O tempo é um recurso valioso e limitado em nossa vida. Todos nós temos um tempo finito, e é importante usá-lo sabiamente. No entanto, a vida moderna pode nos levar a acreditar que o tempo é algo que podemos controlar e manipular, quando na verdade, é um fenômeno incontrolável.
Em se tratando do tempo na espera para um atendimento . . .

No contexto específico da espera por atendimento, é consensual que a espera pode se revelar um período de considerável frustração e desconforto para a maioria das pessoas, independentemente do cenário em que ocorra. Ao buscar serviços de saúde, odontologia, design ou de qualquer outra natureza profissional, é natural que os clientes anseiem por um tempo de espera mínimo, aliado a um serviço de qualidade.
É recorrente que os clientes aguardem por períodos extensos mesmo em consultas previamente agendadas, momento em que se presume que o atendimento ocorreria de forma organizada e pontual. Dado que o tempo se mostra como um recurso finito, incapaz de ser ampliado ou renovado, é crucial internalizar a importância de respeitar o tempo alheio.

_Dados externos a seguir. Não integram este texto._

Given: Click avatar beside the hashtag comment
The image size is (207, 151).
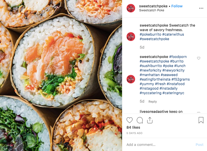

Dirijo-me aos gestores incumbidos da organização dos serviços de atendimento, instando-os a implementar medidas destinadas a minimizar os períodos de espera enfrentados pelos clientes. Tais medidas podem incluir a otimização da agenda, o espaçamento adequado entre agendamentos, a fiscalização da pontualidade dos profissionais e a compreensão dos métodos de trabalho adotados por cada profissional, tendo em vista suas peculiaridades.
Por derradeiro, a reflexão acerca do tempo nos impele a compreender que todos almejamos dispor de “mais tempo” para apreciar o que realmente importa: os laços afetivos, amigos, a convivência familiar, a preservação da saúde e a busca pela felicidade. Em suma, a qualidade do atendimento inicia-se pelo respeito ao tempo, não apenas ao nosso, mas, sobretudo, ao de todos os envolvidos. Portanto, a pontualidade revela-se como um componente essencial da excelência no serviço prestado.